Premium cataract surgery encompasses the patient’s experience, the refractive nature of the procedure, and the premium lens implanted in his or her eye. Most of all, however, premium means performing the highest-quality and safest surgical procedure possible, which requires exquisite visualization throughout phacoemulsification. In premium cataract surgery, every step is crucial. For example, a reproducible and well-constructed incision seals well and induces little astigmatism. A round, continuous capsulorhexis will keep the lens optic centered and stable.
Intraoperatively, subtle visual details alert the ophthalmologist to any potential challenges during surgery. Pseudoexfoliative material on the lens capsule may indicate weak zonules. Adherent lens epithelial cells may contribute to capsular fibrosis and a postoperative shift of the IOL. Tears in Descemet’s membrane may reveal a corneal incision prone to leakage. Detecting all of these subtleties while operating requires the excellent visualization provided by the optimized optics and lighting from the surgical microscopes.
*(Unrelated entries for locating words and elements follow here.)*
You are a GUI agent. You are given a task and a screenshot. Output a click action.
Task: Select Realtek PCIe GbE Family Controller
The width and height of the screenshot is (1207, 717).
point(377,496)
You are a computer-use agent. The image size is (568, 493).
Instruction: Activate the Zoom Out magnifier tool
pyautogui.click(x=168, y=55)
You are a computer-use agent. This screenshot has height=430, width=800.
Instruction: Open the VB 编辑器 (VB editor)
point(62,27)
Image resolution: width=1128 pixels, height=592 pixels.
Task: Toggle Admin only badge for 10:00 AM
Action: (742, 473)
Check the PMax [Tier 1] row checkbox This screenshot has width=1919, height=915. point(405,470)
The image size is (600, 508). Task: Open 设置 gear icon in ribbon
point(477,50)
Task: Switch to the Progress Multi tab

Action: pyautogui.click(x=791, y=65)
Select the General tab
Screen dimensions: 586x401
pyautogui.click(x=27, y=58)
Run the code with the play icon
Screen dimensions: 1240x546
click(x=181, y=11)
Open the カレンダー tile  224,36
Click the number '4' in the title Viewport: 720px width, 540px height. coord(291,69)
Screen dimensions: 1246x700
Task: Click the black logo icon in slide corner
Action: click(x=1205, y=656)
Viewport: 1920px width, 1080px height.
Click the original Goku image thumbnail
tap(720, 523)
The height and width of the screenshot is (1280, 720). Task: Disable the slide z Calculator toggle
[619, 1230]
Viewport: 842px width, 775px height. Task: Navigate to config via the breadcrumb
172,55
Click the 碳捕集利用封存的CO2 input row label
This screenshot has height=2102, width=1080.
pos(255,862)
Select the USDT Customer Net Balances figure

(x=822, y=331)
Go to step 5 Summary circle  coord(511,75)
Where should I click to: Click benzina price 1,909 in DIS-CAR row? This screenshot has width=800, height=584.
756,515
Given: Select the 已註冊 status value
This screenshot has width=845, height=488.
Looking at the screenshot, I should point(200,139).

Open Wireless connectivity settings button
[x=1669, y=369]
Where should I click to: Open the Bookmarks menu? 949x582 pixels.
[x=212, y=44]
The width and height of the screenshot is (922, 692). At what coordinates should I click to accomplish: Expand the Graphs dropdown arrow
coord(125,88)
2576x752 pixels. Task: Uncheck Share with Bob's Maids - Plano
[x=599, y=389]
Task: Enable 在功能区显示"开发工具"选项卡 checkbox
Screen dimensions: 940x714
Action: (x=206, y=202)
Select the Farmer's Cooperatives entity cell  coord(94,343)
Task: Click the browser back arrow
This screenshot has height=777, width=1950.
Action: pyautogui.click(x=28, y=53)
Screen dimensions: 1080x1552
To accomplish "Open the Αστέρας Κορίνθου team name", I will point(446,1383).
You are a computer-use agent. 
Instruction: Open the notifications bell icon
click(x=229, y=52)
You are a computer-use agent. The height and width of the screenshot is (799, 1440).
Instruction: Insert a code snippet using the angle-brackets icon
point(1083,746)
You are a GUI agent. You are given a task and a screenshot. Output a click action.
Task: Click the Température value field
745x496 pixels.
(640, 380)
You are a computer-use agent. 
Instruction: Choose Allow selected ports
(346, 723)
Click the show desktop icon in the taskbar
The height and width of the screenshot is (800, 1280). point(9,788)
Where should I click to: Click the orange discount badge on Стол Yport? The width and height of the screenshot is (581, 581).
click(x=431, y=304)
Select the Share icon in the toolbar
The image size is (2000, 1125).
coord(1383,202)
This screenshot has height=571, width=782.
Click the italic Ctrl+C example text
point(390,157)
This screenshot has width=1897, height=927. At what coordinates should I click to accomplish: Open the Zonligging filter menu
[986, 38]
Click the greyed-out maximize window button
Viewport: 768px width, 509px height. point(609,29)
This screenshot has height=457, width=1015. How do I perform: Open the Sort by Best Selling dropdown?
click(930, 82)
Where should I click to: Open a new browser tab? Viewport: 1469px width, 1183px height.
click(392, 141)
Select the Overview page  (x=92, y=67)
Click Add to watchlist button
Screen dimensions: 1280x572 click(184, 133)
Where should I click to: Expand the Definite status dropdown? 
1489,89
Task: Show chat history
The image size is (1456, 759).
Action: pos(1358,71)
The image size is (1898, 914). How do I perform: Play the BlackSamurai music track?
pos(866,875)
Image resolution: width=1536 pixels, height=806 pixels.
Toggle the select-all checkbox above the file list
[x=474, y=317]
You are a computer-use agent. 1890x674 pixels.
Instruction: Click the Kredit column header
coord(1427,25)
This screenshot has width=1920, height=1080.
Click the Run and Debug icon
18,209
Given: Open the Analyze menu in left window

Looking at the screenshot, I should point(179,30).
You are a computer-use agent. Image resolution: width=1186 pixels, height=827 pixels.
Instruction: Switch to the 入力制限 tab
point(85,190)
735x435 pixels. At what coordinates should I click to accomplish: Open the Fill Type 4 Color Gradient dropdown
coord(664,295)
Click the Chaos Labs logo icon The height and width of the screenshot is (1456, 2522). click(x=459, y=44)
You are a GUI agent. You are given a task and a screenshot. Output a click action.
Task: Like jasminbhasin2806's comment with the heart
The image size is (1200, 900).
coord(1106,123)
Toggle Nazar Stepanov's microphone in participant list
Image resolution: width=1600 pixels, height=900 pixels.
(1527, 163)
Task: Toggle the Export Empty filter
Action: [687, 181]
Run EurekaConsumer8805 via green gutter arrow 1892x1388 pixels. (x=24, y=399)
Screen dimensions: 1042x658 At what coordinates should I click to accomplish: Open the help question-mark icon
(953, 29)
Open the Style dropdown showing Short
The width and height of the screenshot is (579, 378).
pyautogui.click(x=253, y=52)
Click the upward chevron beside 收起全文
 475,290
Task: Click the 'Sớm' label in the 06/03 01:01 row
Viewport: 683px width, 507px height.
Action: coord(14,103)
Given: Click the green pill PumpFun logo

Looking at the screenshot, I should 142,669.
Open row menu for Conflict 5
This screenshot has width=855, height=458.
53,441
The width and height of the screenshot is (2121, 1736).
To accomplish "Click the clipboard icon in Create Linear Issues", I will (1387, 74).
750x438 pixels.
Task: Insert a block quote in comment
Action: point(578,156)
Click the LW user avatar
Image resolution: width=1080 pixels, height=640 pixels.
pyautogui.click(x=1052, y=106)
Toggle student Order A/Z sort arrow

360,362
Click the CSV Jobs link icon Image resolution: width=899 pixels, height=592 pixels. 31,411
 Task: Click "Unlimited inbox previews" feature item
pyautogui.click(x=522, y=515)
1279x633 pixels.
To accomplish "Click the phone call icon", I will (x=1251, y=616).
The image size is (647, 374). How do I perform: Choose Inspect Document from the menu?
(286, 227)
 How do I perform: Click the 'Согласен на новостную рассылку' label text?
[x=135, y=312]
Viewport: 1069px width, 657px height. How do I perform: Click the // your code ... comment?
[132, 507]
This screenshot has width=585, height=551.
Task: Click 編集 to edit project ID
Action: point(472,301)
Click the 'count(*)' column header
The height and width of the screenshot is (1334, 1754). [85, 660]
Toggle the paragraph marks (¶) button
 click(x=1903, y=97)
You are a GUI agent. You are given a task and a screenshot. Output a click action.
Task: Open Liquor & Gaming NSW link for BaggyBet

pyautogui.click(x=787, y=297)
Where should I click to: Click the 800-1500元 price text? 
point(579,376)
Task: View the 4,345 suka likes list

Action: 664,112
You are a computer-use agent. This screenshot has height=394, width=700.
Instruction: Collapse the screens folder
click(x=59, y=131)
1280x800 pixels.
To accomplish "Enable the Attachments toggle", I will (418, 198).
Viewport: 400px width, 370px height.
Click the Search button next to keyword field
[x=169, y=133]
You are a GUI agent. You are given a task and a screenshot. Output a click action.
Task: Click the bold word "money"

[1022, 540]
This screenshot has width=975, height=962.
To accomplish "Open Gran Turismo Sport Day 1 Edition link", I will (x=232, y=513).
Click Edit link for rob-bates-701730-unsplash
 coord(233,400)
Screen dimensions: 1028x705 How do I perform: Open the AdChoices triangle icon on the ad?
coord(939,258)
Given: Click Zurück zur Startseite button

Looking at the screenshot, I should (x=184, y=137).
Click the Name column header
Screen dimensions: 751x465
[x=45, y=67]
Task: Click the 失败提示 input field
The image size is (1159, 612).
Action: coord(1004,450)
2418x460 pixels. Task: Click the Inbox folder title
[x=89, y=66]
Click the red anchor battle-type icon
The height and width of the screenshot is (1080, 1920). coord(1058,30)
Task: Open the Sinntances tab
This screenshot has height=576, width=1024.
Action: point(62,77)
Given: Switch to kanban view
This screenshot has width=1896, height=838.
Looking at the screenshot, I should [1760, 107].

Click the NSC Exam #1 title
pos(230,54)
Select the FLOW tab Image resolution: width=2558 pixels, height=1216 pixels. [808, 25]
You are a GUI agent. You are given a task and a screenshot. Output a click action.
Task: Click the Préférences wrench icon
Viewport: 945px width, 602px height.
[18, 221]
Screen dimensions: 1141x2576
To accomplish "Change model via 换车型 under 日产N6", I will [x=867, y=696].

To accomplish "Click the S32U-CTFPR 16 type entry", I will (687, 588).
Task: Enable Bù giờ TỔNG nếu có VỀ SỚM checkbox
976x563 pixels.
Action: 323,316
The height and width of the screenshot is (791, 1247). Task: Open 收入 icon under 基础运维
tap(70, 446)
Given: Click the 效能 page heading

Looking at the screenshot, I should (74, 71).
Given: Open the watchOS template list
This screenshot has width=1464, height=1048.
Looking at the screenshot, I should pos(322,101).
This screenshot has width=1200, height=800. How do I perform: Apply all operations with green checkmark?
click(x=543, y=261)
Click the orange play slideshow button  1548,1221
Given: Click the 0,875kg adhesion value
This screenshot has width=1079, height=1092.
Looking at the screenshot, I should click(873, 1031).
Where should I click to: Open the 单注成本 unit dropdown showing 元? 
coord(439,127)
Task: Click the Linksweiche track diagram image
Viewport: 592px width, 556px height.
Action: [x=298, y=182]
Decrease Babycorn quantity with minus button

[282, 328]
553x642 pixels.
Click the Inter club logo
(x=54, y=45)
THE OPMI LUMERA MICROSCOPE
The first time I used the Opmi Lumera 700 (Carl Zeiss Meditec, Inc., Dublin, CA) microscope, I was hooked. The optics are superb, and the ergonomics are very comfortable. The most striking benefit, though, is the new lighting. Using a combination of paraxial and coaxial lighting, the Lumera gives a beautiful red reflex throughout the surgery. The xenon light source provides the same spectrum of pure white light as natural sunlight. When I perform live surgery at national ophthalmology meetings, I choose the Lumera because I know that visualization will be excellent for me, and the audience will enjoy seeing the fine details of surgery.
Traditional surgical microscopes offer paraxial lighting such that the microscope’s light is positioned a few degrees off axis from the oculars. The result is good depth of field, but the red reflex, which is critical in ocular surgery, is limited to a small range. Coaxial lighting involves adding a light source directly in line (a zero-degree offset) from each of the surgeon’s oculars. By combining coaxial with paraxial lighting, the surgeon has a continuous red reflex with good depth perception throughout the surgery, even with ocular rotation.
Inaccurate position of IOLs, particularly premium designs, can compromise outcomes. The constant red reflex of coaxial illumination provides the view surgeons need.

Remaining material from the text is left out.